» WHAT IS BEING ASKED:
Can you reproduce every line of the material below word for word?

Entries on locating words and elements
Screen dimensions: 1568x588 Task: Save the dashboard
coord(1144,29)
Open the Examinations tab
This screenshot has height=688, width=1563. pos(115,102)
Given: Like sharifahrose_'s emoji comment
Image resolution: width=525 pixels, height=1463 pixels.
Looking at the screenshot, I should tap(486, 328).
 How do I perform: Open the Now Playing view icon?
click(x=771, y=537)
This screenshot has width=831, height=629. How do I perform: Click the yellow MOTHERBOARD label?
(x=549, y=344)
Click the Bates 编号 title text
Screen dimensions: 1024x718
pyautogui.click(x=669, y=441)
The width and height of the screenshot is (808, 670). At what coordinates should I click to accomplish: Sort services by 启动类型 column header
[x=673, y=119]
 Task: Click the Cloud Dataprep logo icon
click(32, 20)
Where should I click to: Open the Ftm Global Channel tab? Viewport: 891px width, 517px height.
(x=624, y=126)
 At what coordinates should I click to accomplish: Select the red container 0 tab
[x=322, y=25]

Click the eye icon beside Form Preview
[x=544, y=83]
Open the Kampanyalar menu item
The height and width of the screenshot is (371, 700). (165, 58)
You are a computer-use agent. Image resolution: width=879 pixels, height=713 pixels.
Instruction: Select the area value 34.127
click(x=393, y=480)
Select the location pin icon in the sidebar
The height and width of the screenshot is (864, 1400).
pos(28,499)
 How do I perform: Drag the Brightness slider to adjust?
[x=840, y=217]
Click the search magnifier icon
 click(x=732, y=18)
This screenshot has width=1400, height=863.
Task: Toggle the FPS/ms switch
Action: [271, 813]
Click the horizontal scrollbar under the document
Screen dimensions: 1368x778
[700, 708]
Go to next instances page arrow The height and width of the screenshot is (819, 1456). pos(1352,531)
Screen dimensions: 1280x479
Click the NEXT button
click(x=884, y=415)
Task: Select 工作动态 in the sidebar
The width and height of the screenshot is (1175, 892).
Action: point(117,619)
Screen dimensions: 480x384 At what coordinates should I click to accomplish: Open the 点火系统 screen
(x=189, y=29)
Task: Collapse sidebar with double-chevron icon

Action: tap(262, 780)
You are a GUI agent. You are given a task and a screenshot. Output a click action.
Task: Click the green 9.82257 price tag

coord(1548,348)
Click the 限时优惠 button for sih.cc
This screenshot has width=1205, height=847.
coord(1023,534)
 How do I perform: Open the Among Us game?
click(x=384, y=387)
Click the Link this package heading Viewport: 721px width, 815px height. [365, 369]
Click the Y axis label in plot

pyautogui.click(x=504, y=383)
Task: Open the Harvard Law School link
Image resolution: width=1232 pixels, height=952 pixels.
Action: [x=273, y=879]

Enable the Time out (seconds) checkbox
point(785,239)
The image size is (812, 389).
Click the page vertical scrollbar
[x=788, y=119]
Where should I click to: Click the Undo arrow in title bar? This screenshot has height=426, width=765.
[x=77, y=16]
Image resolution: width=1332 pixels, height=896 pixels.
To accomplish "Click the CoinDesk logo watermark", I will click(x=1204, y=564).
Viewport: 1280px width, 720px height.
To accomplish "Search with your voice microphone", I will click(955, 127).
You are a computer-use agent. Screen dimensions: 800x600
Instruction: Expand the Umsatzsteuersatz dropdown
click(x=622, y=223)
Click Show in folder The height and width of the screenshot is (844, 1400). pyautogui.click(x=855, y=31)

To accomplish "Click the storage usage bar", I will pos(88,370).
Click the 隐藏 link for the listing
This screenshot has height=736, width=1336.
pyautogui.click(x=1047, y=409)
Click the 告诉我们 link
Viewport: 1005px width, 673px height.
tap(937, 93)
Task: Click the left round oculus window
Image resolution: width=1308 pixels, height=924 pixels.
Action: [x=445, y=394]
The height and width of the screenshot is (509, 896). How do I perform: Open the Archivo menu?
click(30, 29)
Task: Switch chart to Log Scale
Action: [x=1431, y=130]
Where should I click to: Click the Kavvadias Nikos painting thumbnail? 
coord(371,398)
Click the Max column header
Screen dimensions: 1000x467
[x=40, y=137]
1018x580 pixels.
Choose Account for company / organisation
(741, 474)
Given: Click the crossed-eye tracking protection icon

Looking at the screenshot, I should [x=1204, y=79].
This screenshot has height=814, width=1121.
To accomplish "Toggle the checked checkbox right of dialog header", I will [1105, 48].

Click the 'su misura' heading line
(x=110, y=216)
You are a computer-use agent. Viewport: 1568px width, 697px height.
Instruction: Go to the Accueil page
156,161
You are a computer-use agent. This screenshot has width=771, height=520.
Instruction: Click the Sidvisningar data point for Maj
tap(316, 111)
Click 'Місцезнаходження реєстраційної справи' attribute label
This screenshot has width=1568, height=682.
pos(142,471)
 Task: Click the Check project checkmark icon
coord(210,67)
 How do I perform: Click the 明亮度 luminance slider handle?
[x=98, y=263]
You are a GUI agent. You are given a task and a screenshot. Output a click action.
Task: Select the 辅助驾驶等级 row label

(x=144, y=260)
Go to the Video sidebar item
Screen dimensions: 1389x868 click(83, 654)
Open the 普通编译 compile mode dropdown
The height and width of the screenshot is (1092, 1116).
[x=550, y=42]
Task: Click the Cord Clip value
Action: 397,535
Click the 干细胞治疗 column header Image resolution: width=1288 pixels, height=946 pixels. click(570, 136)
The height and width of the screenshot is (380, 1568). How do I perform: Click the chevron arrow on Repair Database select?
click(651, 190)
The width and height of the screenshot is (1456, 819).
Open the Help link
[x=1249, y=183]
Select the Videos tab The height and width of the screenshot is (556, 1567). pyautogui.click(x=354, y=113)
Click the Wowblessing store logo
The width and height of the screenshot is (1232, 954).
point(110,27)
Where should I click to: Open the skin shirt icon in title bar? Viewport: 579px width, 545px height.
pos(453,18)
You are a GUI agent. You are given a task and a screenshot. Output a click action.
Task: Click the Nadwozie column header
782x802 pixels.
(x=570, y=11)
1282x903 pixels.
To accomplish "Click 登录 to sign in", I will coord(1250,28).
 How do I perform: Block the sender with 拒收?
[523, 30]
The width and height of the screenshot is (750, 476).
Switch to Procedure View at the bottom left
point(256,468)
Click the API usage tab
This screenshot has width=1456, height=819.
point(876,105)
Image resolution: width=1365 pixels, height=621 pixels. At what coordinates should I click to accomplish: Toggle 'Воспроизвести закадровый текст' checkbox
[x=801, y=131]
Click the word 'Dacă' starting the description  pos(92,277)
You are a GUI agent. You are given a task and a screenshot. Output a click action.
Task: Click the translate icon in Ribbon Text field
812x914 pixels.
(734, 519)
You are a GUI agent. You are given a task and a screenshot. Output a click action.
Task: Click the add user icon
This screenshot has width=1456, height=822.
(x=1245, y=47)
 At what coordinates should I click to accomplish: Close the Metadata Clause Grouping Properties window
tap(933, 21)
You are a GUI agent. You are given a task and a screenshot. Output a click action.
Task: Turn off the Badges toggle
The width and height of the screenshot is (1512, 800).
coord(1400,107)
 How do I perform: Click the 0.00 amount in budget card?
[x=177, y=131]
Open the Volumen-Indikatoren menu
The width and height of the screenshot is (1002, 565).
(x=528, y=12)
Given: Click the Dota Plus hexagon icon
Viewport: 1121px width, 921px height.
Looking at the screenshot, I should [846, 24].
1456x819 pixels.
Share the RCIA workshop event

» TASK ANSWER:
Screen dimensions: 1568x588 Task: Save the dashboard
coord(1144,29)
Open the Examinations tab
This screenshot has height=688, width=1563. pos(115,102)
Given: Like sharifahrose_'s emoji comment
Image resolution: width=525 pixels, height=1463 pixels.
Looking at the screenshot, I should tap(486, 328).
 How do I perform: Open the Now Playing view icon?
click(x=771, y=537)
This screenshot has width=831, height=629. How do I perform: Click the yellow MOTHERBOARD label?
(x=549, y=344)
Click the Bates 编号 title text
Screen dimensions: 1024x718
pyautogui.click(x=669, y=441)
The width and height of the screenshot is (808, 670). At what coordinates should I click to accomplish: Sort services by 启动类型 column header
[x=673, y=119]
 Task: Click the Cloud Dataprep logo icon
click(32, 20)
Where should I click to: Open the Ftm Global Channel tab? Viewport: 891px width, 517px height.
(x=624, y=126)
 At what coordinates should I click to accomplish: Select the red container 0 tab
[x=322, y=25]

Click the eye icon beside Form Preview
[x=544, y=83]
Open the Kampanyalar menu item
The height and width of the screenshot is (371, 700). (165, 58)
You are a computer-use agent. Image resolution: width=879 pixels, height=713 pixels.
Instruction: Select the area value 34.127
click(x=393, y=480)
Select the location pin icon in the sidebar
The height and width of the screenshot is (864, 1400).
pos(28,499)
 How do I perform: Drag the Brightness slider to adjust?
[x=840, y=217]
Click the search magnifier icon
 click(x=732, y=18)
This screenshot has width=1400, height=863.
Task: Toggle the FPS/ms switch
Action: [271, 813]
Click the horizontal scrollbar under the document
Screen dimensions: 1368x778
[700, 708]
Go to next instances page arrow The height and width of the screenshot is (819, 1456). pos(1352,531)
Screen dimensions: 1280x479
Click the NEXT button
click(x=884, y=415)
Task: Select 工作动态 in the sidebar
The width and height of the screenshot is (1175, 892).
Action: point(117,619)
Screen dimensions: 480x384 At what coordinates should I click to accomplish: Open the 点火系统 screen
(x=189, y=29)
Task: Collapse sidebar with double-chevron icon

Action: tap(262, 780)
You are a GUI agent. You are given a task and a screenshot. Output a click action.
Task: Click the green 9.82257 price tag

coord(1548,348)
Click the 限时优惠 button for sih.cc
This screenshot has width=1205, height=847.
coord(1023,534)
 How do I perform: Open the Among Us game?
click(x=384, y=387)
Click the Link this package heading Viewport: 721px width, 815px height. [365, 369]
Click the Y axis label in plot

pyautogui.click(x=504, y=383)
Task: Open the Harvard Law School link
Image resolution: width=1232 pixels, height=952 pixels.
Action: [x=273, y=879]

Enable the Time out (seconds) checkbox
point(785,239)
The image size is (812, 389).
Click the page vertical scrollbar
[x=788, y=119]
Where should I click to: Click the Undo arrow in title bar? This screenshot has height=426, width=765.
[x=77, y=16]
Image resolution: width=1332 pixels, height=896 pixels.
To accomplish "Click the CoinDesk logo watermark", I will click(x=1204, y=564).
Viewport: 1280px width, 720px height.
To accomplish "Search with your voice microphone", I will click(955, 127).
You are a computer-use agent. Screen dimensions: 800x600
Instruction: Expand the Umsatzsteuersatz dropdown
click(x=622, y=223)
Click Show in folder The height and width of the screenshot is (844, 1400). pyautogui.click(x=855, y=31)

To accomplish "Click the storage usage bar", I will pos(88,370).
Click the 隐藏 link for the listing
This screenshot has height=736, width=1336.
pyautogui.click(x=1047, y=409)
Click the 告诉我们 link
Viewport: 1005px width, 673px height.
tap(937, 93)
Task: Click the left round oculus window
Image resolution: width=1308 pixels, height=924 pixels.
Action: [x=445, y=394]
The height and width of the screenshot is (509, 896). How do I perform: Open the Archivo menu?
click(30, 29)
Task: Switch chart to Log Scale
Action: [x=1431, y=130]
Where should I click to: Click the Kavvadias Nikos painting thumbnail? 
coord(371,398)
Click the Max column header
Screen dimensions: 1000x467
[x=40, y=137]
1018x580 pixels.
Choose Account for company / organisation
(741, 474)
Given: Click the crossed-eye tracking protection icon

Looking at the screenshot, I should [x=1204, y=79].
This screenshot has height=814, width=1121.
To accomplish "Toggle the checked checkbox right of dialog header", I will [1105, 48].

Click the 'su misura' heading line
(x=110, y=216)
You are a computer-use agent. Viewport: 1568px width, 697px height.
Instruction: Go to the Accueil page
156,161
You are a computer-use agent. This screenshot has width=771, height=520.
Instruction: Click the Sidvisningar data point for Maj
tap(316, 111)
Click 'Місцезнаходження реєстраційної справи' attribute label
This screenshot has width=1568, height=682.
pos(142,471)
 Task: Click the Check project checkmark icon
coord(210,67)
 How do I perform: Click the 明亮度 luminance slider handle?
[x=98, y=263]
You are a GUI agent. You are given a task and a screenshot. Output a click action.
Task: Select the 辅助驾驶等级 row label

(x=144, y=260)
Go to the Video sidebar item
Screen dimensions: 1389x868 click(83, 654)
Open the 普通编译 compile mode dropdown
The height and width of the screenshot is (1092, 1116).
[x=550, y=42]
Task: Click the Cord Clip value
Action: 397,535
Click the 干细胞治疗 column header Image resolution: width=1288 pixels, height=946 pixels. click(570, 136)
The height and width of the screenshot is (380, 1568). How do I perform: Click the chevron arrow on Repair Database select?
click(651, 190)
The width and height of the screenshot is (1456, 819).
Open the Help link
[x=1249, y=183]
Select the Videos tab The height and width of the screenshot is (556, 1567). pyautogui.click(x=354, y=113)
Click the Wowblessing store logo
The width and height of the screenshot is (1232, 954).
point(110,27)
Where should I click to: Open the skin shirt icon in title bar? Viewport: 579px width, 545px height.
pos(453,18)
You are a GUI agent. You are given a task and a screenshot. Output a click action.
Task: Click the Nadwozie column header
782x802 pixels.
(x=570, y=11)
1282x903 pixels.
To accomplish "Click 登录 to sign in", I will coord(1250,28).
 How do I perform: Block the sender with 拒收?
[523, 30]
The width and height of the screenshot is (750, 476).
Switch to Procedure View at the bottom left
point(256,468)
Click the API usage tab
This screenshot has width=1456, height=819.
point(876,105)
Image resolution: width=1365 pixels, height=621 pixels. At what coordinates should I click to accomplish: Toggle 'Воспроизвести закадровый текст' checkbox
[x=801, y=131]
Click the word 'Dacă' starting the description  pos(92,277)
You are a GUI agent. You are given a task and a screenshot. Output a click action.
Task: Click the translate icon in Ribbon Text field
812x914 pixels.
(734, 519)
You are a GUI agent. You are given a task and a screenshot. Output a click action.
Task: Click the add user icon
This screenshot has width=1456, height=822.
(x=1245, y=47)
 At what coordinates should I click to accomplish: Close the Metadata Clause Grouping Properties window
tap(933, 21)
You are a GUI agent. You are given a task and a screenshot. Output a click action.
Task: Turn off the Badges toggle
The width and height of the screenshot is (1512, 800).
coord(1400,107)
 How do I perform: Click the 0.00 amount in budget card?
[x=177, y=131]
Open the Volumen-Indikatoren menu
The width and height of the screenshot is (1002, 565).
(x=528, y=12)
Given: Click the Dota Plus hexagon icon
Viewport: 1121px width, 921px height.
Looking at the screenshot, I should [846, 24].
1456x819 pixels.
Share the RCIA workshop event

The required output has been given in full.